● **What to work on**
The records below are to be restated word for word, with every picture left out.

● **Data**
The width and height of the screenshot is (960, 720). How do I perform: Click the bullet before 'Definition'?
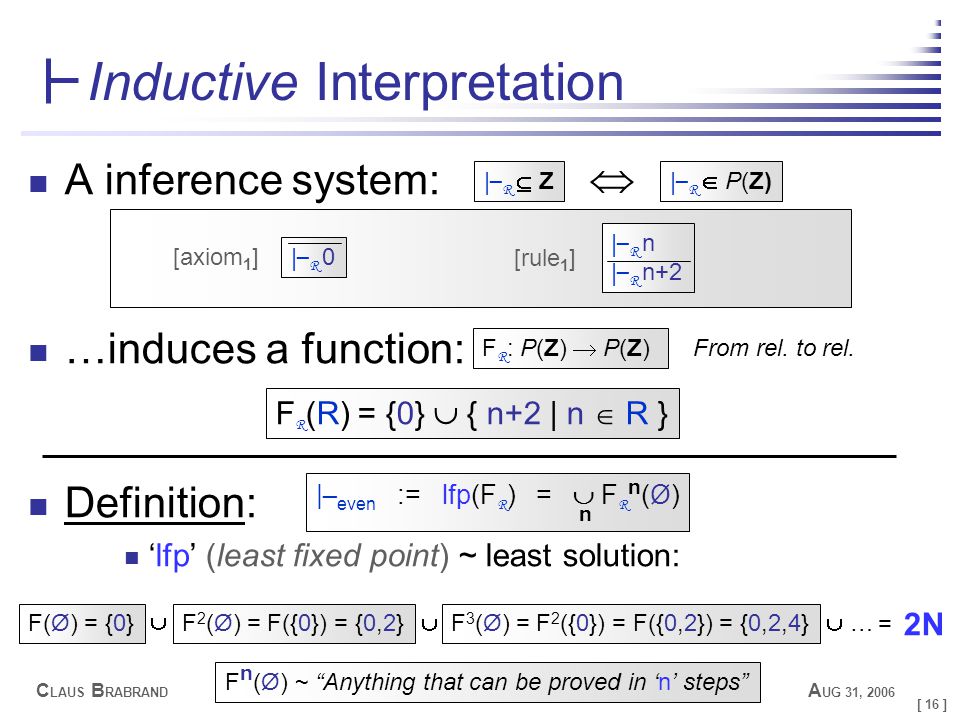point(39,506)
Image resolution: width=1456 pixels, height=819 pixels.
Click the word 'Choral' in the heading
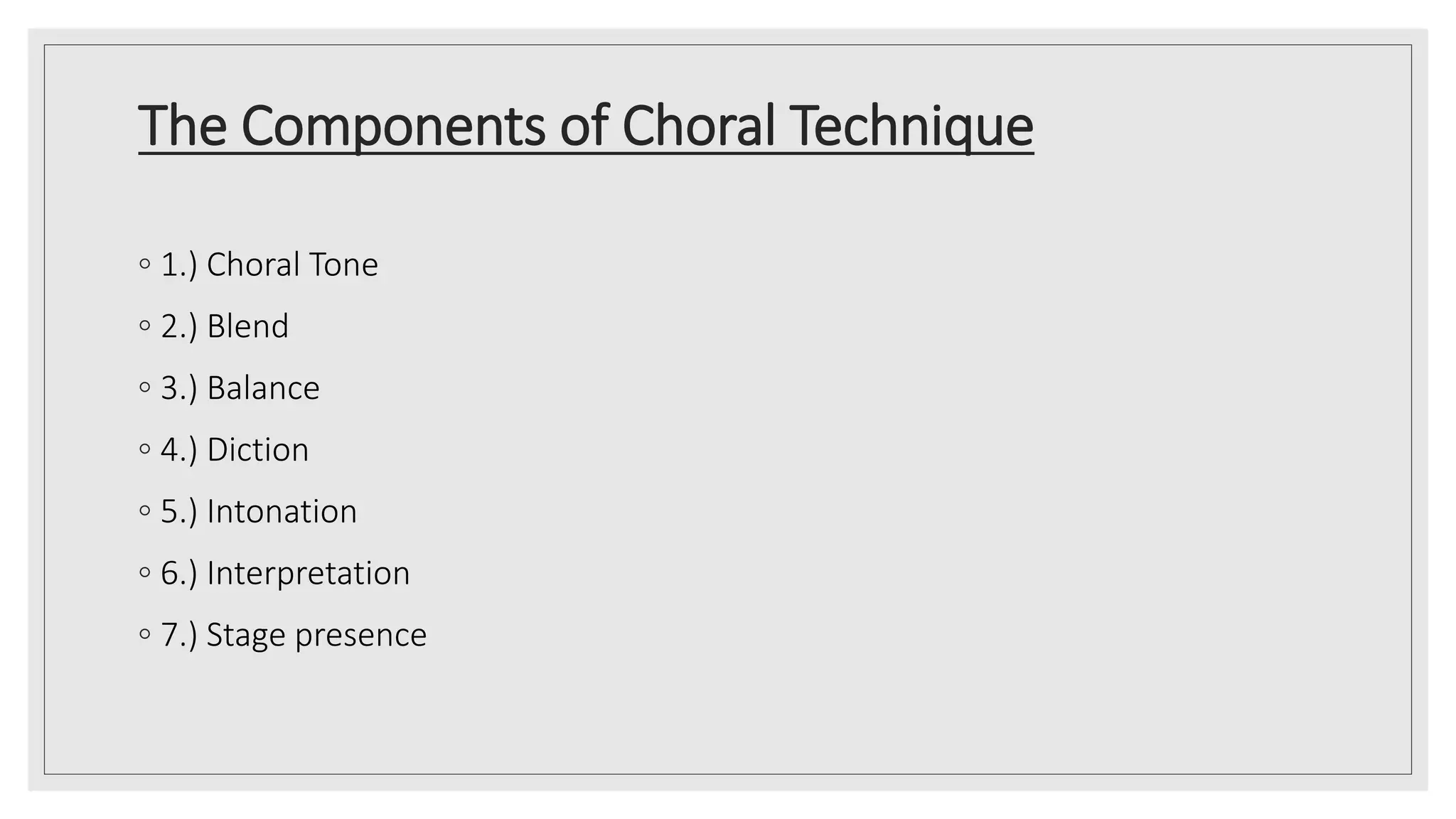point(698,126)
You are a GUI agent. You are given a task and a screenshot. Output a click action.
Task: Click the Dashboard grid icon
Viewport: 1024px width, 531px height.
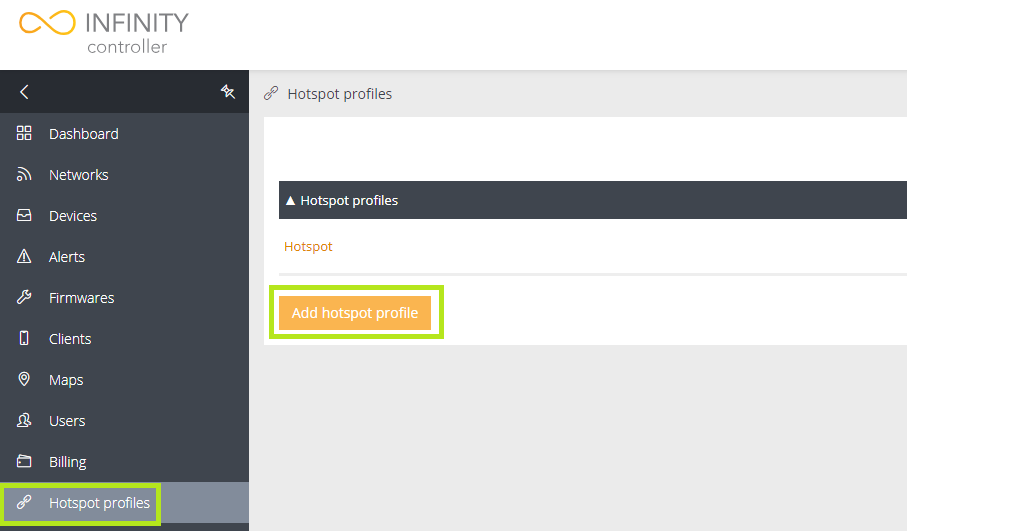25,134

● **Expected answer**
The width and height of the screenshot is (960, 720). How do I perform: Click the bullet before 'Definition'?
point(39,506)
Image resolution: width=1456 pixels, height=819 pixels.
Click the word 'Choral' in the heading
point(698,126)
You are a GUI agent. You are given a task and a screenshot. Output a click action.
Task: Click the Dashboard grid icon
Viewport: 1024px width, 531px height.
25,134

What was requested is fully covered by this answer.